> **What the task asks**
Copy the text lines of the material below exactly as they appear, covering all of it, and leave out every picture.

> **Data provided**
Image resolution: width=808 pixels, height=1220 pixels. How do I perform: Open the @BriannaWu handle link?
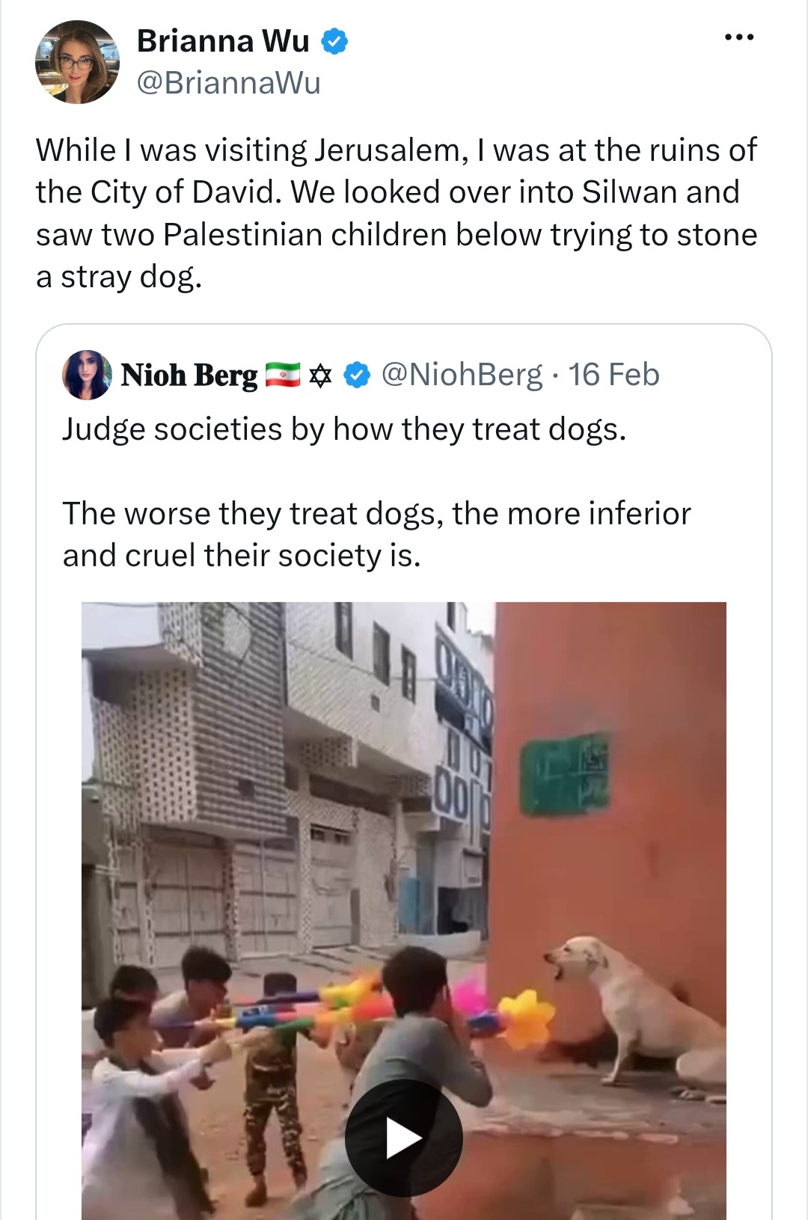(x=228, y=83)
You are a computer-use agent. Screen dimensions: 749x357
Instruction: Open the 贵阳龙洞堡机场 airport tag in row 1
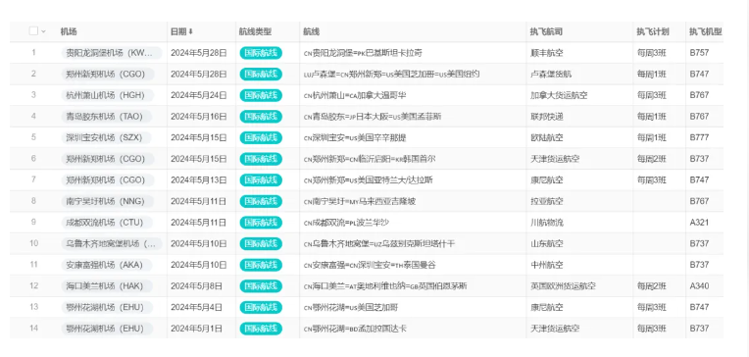coord(112,53)
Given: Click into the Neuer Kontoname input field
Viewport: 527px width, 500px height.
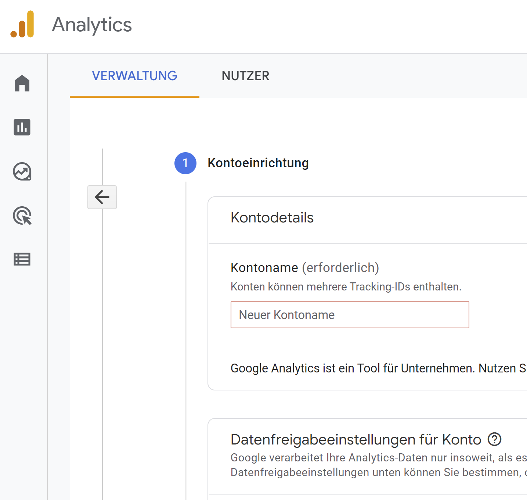Looking at the screenshot, I should [x=349, y=315].
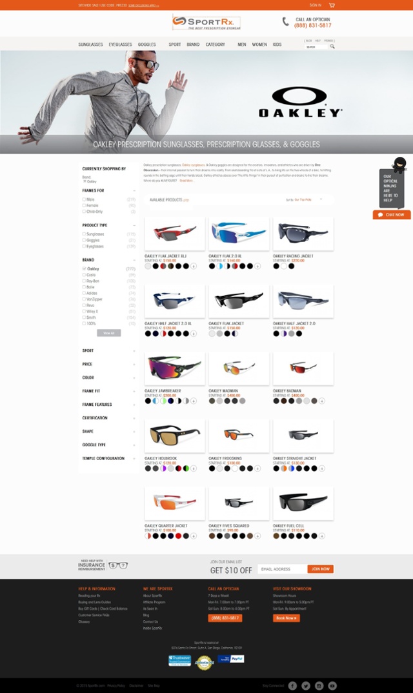Open the Twitter footer icon

pyautogui.click(x=305, y=685)
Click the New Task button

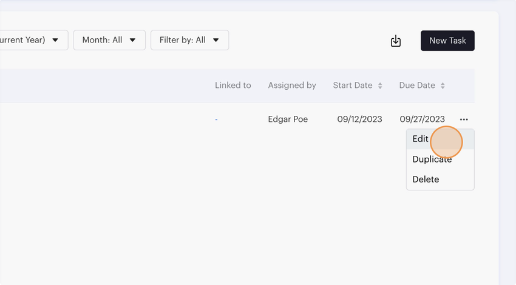(x=447, y=41)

> **Output of the exercise**
Image resolution: width=808 pixels, height=1220 pixels. How do I perform: Open the @BriannaWu handle link?
(x=228, y=83)
You are a computer-use agent. Screen dimensions: 749x357
Instruction: Open the 贵阳龙洞堡机场 airport tag in row 1
coord(112,53)
Given: Click into the Neuer Kontoname input field
Viewport: 527px width, 500px height.
Looking at the screenshot, I should [x=349, y=315].
Open the Twitter footer icon

pyautogui.click(x=305, y=685)
Click the New Task button

(x=447, y=41)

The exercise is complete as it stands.